900 substances analysées
Depuis la création du CIRC, pas moins de 900 substances sont passées sous la loupe des groupes d'experts, qui se réunissent trois fois par année. Le choix des substances est fait en fonction de leur présence répandue dans le monde du travail ou dans l'environnement en général. «Quand un produit est proposé pour l'examen, mentionne le chimiste, on a déjà des soupçons. Le plus souvent, des études sur l'animal ont montré qu'il présentait des risques potentiels.»
À l'issue des discussions, les experts donnent à la substance une cote de 1 à 4, le premier chiffre indiquant une toxicité appuyée par des preuves en nombre suffisant. Près d'une centaine de substances ou autres agents pathogènes (des micro-organismes, des rayonnements, des modes de vie) ont reçu, à ce jour, la cote «1: agent cancérogène pour l'humain». Les autres cotes sont «2A: agent probablement cancérogène pour l'humain», «2B: agent peut-être cancérogène pour l'humain», «3: agent qui ne peut pas être classé quant à sa cancérogénicité pour l'humain» et «4: agent qui n'est probablement pas cancérogène pour l'humain».

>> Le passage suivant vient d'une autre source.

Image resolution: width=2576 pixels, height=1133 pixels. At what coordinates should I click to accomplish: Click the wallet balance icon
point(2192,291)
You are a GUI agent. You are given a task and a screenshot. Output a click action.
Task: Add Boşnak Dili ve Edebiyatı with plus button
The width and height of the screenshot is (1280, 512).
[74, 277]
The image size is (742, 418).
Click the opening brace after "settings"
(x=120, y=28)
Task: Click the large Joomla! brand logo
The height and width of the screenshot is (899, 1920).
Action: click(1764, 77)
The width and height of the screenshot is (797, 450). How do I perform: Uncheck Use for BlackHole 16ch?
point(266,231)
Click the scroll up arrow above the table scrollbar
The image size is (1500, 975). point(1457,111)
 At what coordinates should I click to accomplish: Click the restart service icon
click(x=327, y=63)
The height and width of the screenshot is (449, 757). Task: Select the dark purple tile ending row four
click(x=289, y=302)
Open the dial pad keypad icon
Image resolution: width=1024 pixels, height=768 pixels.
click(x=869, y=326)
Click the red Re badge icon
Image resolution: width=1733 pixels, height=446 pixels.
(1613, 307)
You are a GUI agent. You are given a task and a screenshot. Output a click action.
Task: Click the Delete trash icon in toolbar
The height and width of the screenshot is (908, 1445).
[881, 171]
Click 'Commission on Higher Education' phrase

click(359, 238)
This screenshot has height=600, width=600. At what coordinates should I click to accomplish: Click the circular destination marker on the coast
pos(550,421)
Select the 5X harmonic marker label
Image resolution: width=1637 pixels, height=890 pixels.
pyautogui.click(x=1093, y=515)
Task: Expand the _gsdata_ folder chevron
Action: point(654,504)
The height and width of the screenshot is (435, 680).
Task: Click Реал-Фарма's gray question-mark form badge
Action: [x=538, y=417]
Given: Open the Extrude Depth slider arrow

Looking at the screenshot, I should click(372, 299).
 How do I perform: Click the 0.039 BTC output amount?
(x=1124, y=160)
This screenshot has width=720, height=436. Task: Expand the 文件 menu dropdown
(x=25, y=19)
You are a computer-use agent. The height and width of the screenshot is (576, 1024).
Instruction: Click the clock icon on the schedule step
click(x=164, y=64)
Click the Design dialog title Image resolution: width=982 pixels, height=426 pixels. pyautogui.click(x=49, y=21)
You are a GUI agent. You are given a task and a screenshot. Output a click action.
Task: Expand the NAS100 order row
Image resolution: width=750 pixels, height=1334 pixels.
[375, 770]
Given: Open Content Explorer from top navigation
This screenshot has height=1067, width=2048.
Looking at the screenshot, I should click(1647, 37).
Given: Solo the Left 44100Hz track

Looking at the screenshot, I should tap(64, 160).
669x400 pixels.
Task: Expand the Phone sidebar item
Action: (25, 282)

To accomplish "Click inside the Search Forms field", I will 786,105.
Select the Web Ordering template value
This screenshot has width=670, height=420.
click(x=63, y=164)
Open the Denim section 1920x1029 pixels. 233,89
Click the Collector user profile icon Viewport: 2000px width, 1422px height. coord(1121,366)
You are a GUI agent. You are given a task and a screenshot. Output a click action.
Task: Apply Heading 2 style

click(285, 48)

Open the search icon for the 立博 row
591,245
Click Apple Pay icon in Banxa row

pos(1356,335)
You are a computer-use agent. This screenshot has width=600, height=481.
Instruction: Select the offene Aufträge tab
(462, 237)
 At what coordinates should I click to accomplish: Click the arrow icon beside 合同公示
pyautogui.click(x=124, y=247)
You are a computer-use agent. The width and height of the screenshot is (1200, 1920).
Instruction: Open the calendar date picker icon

À titre d'exemple, le CIRC a examiné dans une réunion récente le risque que présente l'exposition aux champs magnétiques d'extrêmement basse fréquence, tels que ceux sous les lignes à haute tension. Compte tenu de l'état actuel des connaissances, ces champs ont reçu la cote «2B: agent peut-être cancérogène pour l'humain».
Plus de la moitié des agents examinés ont reçu la cote 3 et ne peuvent par conséquent pas être classés quant à leur potentiel cancérogène. «Mais attention, prévient M. Gérin. Une absence de preuves ne veut pas dire une absence de culpabilité. Une étude ultérieure pourrait amener une réévaluation des cotes attribuées et faire migrer certains agents d'une catégorie à une autre. C'est ce qui est arrivé justement au formaldéhyde, dont la cancérogénicité a été révisée à la hausse au cours de la réunion de juin.»
Le chercheur parle du CIRC comme d'une sorte de «tribunal scientifique», car les délibérations ont quelques similitudes avec celles qui se déroulent dans un véritable palais de justice. Il y a en effet un examen très serré et systématique de tous les indices et éléments de preuve. Cependant, s'il n'y a pas consensus parmi les scientifiques, la majorité l'emporte.
Et comme dans la vie courante, bien souvent, le suspect est «acquitté» faute de preuves suffisantes.